— start —

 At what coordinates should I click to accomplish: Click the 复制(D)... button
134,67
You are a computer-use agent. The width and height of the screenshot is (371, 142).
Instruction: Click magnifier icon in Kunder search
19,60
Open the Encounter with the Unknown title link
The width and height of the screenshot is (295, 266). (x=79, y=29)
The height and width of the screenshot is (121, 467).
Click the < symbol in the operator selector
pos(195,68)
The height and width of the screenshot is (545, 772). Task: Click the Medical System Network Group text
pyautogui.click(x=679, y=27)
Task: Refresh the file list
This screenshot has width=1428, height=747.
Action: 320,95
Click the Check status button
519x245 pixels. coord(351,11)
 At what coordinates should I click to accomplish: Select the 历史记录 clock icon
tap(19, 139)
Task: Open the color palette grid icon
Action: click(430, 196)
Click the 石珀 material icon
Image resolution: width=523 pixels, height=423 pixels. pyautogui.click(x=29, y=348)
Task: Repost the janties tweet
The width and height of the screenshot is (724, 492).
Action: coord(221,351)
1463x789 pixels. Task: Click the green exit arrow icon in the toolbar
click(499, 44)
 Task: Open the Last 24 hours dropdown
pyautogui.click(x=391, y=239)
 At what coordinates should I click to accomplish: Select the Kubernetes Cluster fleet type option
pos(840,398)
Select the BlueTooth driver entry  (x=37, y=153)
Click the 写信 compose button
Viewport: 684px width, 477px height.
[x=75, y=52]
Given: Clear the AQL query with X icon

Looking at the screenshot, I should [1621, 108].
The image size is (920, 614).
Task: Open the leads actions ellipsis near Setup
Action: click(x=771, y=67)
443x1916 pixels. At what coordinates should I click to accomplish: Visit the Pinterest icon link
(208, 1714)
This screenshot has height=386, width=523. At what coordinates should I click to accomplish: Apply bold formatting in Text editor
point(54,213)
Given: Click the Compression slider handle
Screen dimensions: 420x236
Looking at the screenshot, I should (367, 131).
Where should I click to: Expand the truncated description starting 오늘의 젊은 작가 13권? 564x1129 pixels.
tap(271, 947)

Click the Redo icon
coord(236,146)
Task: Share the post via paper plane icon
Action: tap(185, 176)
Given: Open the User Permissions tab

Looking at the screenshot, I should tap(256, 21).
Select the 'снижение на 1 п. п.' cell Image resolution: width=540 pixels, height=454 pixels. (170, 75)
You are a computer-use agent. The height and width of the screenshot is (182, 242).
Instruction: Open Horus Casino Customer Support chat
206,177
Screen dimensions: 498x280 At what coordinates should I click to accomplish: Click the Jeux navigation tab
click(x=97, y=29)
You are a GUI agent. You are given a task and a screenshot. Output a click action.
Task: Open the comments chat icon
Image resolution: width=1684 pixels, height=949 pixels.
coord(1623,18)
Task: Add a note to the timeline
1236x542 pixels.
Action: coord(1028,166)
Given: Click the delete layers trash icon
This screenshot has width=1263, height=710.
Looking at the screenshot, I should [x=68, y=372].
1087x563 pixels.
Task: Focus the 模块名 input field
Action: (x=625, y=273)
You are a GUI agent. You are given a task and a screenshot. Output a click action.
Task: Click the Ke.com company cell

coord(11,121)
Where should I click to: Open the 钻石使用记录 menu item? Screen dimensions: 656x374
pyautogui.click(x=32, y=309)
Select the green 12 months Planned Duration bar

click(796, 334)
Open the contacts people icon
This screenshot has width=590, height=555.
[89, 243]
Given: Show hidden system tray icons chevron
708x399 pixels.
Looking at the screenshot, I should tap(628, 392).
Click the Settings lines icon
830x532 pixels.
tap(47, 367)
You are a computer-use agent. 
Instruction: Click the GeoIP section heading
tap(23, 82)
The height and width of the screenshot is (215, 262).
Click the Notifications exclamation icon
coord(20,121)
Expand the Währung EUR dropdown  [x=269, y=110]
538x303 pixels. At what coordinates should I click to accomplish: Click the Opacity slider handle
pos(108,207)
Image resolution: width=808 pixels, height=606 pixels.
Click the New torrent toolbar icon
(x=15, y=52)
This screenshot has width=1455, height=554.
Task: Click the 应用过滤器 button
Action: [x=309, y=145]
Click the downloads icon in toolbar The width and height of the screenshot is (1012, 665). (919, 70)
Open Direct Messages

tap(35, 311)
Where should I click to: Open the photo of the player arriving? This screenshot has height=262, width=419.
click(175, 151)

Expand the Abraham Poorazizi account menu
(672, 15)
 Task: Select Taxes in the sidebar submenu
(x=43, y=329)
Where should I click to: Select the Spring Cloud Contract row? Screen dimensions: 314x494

— end —

_Exercise aim_
Could you reproduce every line of the data from the line containing "Where should I click to: Open the photo" through the end of the data, changing nothing except increasing each coordinate in the answers by 29?

_Exercise answer_
Where should I click to: Open the photo of the player arriving? This screenshot has height=262, width=419.
click(204, 180)

Expand the Abraham Poorazizi account menu
(701, 44)
 Task: Select Taxes in the sidebar submenu
(x=72, y=358)
Where should I click to: Select the Spring Cloud Contract row? Screen dimensions: 314x494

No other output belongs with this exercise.